Provided records: Begin
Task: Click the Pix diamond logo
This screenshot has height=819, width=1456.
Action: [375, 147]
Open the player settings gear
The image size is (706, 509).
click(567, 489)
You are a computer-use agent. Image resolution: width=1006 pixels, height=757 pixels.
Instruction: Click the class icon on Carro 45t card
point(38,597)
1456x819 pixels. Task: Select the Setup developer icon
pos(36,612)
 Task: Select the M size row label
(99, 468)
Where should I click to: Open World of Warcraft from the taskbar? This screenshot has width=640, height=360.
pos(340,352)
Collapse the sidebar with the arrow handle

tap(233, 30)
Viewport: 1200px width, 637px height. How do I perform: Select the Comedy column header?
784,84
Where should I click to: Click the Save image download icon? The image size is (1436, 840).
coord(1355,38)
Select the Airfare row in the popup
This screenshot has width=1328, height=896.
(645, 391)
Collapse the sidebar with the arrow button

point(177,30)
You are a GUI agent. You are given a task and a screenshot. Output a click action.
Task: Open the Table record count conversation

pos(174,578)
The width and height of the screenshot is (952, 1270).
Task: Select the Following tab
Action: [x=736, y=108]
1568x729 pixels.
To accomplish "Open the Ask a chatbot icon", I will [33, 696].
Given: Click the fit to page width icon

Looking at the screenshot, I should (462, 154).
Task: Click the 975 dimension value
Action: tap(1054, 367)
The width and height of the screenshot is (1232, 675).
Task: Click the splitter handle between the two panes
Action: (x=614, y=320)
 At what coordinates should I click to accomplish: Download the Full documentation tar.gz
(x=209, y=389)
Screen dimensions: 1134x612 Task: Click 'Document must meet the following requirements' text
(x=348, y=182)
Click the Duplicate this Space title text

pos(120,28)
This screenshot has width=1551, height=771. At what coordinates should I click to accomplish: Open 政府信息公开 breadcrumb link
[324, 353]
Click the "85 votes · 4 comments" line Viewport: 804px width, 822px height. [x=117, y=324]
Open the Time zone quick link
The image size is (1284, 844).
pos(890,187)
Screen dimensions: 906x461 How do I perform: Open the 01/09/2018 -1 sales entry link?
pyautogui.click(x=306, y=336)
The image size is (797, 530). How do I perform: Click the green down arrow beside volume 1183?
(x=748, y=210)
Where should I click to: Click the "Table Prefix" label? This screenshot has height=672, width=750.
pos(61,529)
Provided records: End
Task description:
How many lines in these records hold the string "agent"? Reply with the number alone.

Written solution:
2